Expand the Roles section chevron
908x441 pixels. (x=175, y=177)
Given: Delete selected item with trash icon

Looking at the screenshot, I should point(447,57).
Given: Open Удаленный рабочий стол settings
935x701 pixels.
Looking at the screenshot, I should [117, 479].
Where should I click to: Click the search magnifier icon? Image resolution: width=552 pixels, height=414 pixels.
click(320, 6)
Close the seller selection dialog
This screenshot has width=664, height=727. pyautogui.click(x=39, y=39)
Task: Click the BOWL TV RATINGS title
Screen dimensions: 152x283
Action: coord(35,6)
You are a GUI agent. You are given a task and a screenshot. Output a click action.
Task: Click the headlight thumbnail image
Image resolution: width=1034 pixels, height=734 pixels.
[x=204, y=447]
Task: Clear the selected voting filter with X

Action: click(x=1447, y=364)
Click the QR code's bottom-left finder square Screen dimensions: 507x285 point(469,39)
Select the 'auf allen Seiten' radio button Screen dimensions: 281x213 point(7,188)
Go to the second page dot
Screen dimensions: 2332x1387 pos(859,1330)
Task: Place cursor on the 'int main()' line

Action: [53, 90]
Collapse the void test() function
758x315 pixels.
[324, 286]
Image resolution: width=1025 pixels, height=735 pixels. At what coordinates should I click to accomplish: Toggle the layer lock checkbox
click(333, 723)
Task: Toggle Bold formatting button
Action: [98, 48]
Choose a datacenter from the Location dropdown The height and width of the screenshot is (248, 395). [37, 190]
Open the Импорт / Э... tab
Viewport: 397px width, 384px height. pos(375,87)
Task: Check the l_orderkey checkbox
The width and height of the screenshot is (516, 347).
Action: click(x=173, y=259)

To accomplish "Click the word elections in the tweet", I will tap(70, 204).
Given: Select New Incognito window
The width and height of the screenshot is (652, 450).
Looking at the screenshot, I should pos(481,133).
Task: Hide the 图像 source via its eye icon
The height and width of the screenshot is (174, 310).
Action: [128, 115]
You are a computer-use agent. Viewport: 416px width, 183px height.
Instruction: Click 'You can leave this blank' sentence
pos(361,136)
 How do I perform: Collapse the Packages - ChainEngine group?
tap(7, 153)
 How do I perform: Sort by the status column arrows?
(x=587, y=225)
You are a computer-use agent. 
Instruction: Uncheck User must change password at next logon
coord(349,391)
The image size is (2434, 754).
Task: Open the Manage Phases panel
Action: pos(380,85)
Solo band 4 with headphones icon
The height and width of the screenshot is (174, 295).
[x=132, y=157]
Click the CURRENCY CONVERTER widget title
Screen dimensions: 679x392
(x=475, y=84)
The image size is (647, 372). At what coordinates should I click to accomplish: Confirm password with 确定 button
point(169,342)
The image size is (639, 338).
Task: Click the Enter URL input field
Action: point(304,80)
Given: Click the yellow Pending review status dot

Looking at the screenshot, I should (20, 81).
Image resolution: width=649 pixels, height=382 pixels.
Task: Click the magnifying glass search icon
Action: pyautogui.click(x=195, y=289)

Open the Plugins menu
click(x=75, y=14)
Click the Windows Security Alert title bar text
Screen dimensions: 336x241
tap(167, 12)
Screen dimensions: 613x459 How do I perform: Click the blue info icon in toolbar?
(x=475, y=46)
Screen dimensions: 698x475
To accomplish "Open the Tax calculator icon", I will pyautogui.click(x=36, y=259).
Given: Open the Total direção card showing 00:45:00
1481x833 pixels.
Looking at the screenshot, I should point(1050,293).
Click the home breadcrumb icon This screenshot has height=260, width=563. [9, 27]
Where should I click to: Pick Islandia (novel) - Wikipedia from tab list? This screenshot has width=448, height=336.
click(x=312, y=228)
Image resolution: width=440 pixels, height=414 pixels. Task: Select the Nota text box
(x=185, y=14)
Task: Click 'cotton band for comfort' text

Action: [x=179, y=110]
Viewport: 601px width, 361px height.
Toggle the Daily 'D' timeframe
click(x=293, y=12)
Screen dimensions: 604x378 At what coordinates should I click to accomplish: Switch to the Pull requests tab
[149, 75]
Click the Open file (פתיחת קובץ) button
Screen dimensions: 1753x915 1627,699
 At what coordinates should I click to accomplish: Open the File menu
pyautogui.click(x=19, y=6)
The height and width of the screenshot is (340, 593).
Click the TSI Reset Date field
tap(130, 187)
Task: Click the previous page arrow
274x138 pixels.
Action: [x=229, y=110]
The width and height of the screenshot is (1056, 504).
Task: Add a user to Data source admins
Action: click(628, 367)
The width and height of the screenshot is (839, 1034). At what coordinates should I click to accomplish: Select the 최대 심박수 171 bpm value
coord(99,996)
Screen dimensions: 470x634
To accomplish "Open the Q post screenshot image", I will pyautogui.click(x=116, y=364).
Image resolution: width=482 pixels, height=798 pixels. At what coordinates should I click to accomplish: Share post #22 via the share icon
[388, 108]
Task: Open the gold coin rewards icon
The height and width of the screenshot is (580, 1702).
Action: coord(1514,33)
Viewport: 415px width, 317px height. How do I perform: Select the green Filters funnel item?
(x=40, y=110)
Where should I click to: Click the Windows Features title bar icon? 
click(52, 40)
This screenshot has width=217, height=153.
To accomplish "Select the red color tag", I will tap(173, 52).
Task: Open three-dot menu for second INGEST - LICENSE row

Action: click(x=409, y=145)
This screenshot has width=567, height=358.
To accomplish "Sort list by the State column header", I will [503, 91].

_Exercise aim_
Identify every line above with the string "agent" in it. Copy those lines.

_Response area_
You are a GUI agent. You are given a task and a screenshot. Output a click action.
You are a computer-use agent. Viewport: 416px width, 183px height.
You are a computer-use agent. 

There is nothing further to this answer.